Von Qiu Jing
Als ich vor kurzem einigen europäischen Freunden erklärte, dass China das größte Entwicklungsland der Welt ist, lachten sie alle darüber. Sie fanden es „witzig“, dass China als eine sogenannte „Supermacht“ sich selbst als ein „Entwicklungsland“ bezeichnet. Zu so einer Ansicht kamen sie keineswegs aufgrund von Unwissenheit. Sie sind schon lange in der Welt unterwegs und haben viele Orte besucht – sowohl entwickelte Gebiete in Europa und Amerika als auch unterentwickelte Gebiete in Asien, Afrika und Lateinamerika. Natürlich sind auch viele Orte in China darunter. Sie zeigten sich beeindruckt von den erkennbaren Entwicklungserfolgen in großen Städten wie Beijing, Shanghai, Chongqing und Xi’an. Sie meinen, dass das Leben im Vergleich zum Westen dort viel schöner und bequemer sei als in vielen europäischen Großstädten. Darüber hinaus wächst Chinas Wirtschaft seit Jahren rasant, so dass China inzwischen nach den Vereinigten Staaten die zweitgrößte Volkswirtschaft der Welt ist – mit High-Tech-Unternehmen wie Tencent, Huawei und Alibaba. Hinzu kommt, dass China in den jüngsten Berichten der westlichen Medien über Handelskonflikte mit den USA allgemein als ein schnell aufstrebendes „entwickeltes Land“ dargestellt wird, das die Position des „Weltführers“ Amerika herausfordern wolle.

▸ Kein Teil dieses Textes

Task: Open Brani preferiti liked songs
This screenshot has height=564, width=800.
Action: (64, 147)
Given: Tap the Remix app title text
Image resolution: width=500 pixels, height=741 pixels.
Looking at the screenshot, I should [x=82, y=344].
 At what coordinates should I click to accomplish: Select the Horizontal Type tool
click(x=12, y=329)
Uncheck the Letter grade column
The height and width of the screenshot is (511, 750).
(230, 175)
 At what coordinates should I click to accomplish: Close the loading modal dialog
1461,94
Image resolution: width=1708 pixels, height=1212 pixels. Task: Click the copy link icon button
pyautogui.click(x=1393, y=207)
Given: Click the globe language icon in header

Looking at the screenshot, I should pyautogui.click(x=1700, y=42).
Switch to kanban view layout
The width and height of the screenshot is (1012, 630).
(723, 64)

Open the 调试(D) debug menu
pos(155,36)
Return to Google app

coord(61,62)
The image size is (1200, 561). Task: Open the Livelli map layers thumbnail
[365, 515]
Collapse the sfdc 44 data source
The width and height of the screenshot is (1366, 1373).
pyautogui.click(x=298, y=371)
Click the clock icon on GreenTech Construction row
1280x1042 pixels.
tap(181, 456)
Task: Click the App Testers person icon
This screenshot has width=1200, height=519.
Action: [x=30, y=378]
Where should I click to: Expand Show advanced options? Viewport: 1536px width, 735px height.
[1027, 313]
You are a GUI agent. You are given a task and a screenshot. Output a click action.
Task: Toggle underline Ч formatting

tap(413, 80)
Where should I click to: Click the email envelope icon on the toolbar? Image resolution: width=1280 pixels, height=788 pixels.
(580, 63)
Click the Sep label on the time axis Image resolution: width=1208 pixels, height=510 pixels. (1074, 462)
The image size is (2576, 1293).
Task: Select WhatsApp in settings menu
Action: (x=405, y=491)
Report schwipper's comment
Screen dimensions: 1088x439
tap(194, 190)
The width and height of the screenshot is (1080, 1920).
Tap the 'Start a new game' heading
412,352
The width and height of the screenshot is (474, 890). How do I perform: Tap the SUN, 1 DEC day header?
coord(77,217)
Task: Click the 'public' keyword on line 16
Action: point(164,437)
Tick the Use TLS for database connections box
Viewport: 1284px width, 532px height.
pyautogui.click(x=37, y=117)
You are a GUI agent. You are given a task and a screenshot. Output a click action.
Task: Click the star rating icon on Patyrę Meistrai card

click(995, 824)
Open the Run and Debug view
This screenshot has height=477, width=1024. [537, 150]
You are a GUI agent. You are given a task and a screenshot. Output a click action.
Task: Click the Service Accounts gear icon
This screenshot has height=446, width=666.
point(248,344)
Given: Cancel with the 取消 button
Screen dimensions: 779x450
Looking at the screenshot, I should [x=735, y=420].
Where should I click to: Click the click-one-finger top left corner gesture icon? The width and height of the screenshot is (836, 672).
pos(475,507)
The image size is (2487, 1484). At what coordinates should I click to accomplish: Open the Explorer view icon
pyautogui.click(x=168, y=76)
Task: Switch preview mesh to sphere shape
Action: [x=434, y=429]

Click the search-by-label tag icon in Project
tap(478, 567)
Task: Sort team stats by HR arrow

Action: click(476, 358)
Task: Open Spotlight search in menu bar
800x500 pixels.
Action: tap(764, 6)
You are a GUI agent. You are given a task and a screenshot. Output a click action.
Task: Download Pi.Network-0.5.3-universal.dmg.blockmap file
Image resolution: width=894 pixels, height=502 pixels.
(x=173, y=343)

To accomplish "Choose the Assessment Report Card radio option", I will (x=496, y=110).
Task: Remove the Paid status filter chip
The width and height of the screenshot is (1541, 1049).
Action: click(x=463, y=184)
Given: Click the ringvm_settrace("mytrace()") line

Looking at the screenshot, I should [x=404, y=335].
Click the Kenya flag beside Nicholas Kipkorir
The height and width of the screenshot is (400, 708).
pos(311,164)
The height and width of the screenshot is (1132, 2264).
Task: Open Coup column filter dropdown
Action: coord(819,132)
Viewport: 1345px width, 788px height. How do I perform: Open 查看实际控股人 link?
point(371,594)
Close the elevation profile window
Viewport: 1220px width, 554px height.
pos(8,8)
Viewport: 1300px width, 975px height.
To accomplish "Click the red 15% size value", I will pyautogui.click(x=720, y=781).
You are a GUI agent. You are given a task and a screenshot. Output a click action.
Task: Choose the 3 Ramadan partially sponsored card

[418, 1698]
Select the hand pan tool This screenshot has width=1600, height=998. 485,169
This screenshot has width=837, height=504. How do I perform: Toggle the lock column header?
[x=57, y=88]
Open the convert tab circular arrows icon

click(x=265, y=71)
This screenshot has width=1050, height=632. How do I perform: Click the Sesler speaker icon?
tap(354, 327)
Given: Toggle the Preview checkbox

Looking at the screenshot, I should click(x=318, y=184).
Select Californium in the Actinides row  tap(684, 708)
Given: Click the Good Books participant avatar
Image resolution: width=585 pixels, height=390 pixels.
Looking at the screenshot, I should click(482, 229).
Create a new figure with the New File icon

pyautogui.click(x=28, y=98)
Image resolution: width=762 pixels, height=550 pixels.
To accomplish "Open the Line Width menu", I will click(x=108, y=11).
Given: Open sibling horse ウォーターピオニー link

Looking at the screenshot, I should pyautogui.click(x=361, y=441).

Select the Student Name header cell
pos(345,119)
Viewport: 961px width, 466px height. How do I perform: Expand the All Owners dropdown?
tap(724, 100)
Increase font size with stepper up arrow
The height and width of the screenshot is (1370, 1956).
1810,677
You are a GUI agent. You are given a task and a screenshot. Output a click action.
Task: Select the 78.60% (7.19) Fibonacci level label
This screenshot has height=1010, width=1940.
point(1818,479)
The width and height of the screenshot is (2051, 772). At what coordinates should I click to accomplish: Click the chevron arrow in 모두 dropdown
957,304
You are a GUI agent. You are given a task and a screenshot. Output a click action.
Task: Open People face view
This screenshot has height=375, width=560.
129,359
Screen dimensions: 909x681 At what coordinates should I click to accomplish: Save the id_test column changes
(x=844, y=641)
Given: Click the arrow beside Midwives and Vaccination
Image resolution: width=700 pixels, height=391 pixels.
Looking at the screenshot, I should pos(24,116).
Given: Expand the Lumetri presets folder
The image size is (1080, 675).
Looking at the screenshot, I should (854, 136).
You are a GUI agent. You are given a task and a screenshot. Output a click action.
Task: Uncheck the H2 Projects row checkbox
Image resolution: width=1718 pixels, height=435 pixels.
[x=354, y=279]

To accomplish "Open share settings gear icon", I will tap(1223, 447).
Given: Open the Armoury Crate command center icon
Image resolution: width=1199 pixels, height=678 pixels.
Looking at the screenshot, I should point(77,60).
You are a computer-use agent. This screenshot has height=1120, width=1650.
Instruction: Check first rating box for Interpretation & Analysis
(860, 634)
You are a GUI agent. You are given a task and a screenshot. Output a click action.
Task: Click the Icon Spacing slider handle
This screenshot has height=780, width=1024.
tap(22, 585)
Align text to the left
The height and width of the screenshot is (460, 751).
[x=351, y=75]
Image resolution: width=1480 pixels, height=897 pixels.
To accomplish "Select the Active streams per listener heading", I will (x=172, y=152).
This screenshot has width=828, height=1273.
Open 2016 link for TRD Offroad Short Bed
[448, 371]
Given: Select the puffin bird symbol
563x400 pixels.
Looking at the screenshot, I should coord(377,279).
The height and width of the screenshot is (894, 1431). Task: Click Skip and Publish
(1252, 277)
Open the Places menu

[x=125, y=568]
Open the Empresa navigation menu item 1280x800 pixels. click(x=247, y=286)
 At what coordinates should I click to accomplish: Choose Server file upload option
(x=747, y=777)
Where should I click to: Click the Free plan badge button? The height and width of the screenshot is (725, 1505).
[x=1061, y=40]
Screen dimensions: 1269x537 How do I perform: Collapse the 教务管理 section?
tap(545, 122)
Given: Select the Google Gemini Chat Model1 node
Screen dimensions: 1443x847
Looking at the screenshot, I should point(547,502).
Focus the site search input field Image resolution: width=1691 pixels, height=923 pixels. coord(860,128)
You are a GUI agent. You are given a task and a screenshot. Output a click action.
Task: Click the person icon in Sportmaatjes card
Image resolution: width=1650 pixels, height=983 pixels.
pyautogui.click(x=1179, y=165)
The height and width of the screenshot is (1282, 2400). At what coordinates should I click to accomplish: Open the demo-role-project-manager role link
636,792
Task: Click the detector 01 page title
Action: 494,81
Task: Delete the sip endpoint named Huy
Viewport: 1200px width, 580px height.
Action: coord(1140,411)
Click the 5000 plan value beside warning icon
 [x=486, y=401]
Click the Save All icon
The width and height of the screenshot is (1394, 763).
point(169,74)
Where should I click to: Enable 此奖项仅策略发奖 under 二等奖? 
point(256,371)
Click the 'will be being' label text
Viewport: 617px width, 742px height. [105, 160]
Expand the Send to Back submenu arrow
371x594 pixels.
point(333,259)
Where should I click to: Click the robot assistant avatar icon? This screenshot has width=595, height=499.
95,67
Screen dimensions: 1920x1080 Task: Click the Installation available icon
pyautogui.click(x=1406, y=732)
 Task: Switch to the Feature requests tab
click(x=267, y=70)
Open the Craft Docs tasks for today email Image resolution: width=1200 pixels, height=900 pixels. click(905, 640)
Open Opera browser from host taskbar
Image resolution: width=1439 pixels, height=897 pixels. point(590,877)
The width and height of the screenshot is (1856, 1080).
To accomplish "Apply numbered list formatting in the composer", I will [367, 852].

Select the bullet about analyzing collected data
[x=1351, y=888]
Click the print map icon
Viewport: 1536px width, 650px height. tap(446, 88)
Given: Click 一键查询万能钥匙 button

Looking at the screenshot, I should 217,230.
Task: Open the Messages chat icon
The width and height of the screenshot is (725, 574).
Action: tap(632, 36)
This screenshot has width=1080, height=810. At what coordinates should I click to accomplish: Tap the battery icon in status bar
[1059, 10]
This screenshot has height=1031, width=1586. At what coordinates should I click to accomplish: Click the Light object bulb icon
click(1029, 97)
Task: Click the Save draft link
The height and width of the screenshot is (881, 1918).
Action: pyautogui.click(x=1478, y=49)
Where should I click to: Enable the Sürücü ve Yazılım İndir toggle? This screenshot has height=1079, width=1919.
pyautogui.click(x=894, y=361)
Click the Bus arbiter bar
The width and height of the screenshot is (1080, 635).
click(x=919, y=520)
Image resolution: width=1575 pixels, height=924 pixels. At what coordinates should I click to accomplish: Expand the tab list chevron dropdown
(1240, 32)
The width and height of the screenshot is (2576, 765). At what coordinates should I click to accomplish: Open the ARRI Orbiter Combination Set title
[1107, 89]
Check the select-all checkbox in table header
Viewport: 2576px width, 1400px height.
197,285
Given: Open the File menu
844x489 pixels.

Bäuerinnen aus dem Umland Chongqings. (7. April 2019)
Zweifellos hat China seit der Gründung des Landes vor 70 Jahren beachtliche Erfolge in seiner Entwicklung erzielt, doch im Vergleich zu den entwickelten Ländern in Europa und Amerika sei China immer noch ein Entwicklungsland, das noch einen weiten Weg vor sich habe, bis es ein entwickeltes Land wird.
Erstens ist die Entwicklung Chinas unausgewogen und die duale Struktur von Stadt und Land besonders offensichtlich. Chinas aktuelle Urbanisierungsrate liegt bei etwa 58 Prozent, was deutlich niedriger ist als die etwa 80 Prozent in den Industrieländern. Der Einkommensunterschied zwischen den Stadt- und Landbewohnern ist groß, das verfügbare Einkommen der Stadtbewohner beträgt etwa das 2,7-fache des verfügbaren Einkommens der Landbewohner und die Pro-Kopf-Konsumausgaben der Stadtbewohner das 2,2-fache der der Landbewohner. Die Kluft zeigt sich noch deutlicher, wenn man sich die städtische und ländliche Infrastruktur sowie die jeweiligen öffentlichen Dienstleistungen ansieht.
Jene meiner europäischen Freunde, die schon nach China gereist sind, haben fast in keinem Fall die ländlicheren Gebiete Chinas besucht, geschweige denn das verarmte Hinterland. Orte in China, die zu arm und zu rückständig sind, sind für sie auch gar nicht erreichbar, weil es dort noch keine Straßen gibt. Es gibt in China ein Motto zur Armutsbekämpfung in ländlichen Gebieten, das da lautet: „Wer reich werden will, sollte zuerst Straßen bauen.“ Obwohl China im Straßenbau große Fortschritte gemacht hat, lässt die Dichte des Straßennetzes immer noch zu wünschen übrig. Im Jahr 2017 erreichte die Länge des Autobahnnetzes pro Quadratkilometer in China 0,51 Kilometer, während sie in Deutschland bei 5,8 und in Polen bei 2,7 Kilometer lag – sogar in Indien wurden 1,8 km erreicht.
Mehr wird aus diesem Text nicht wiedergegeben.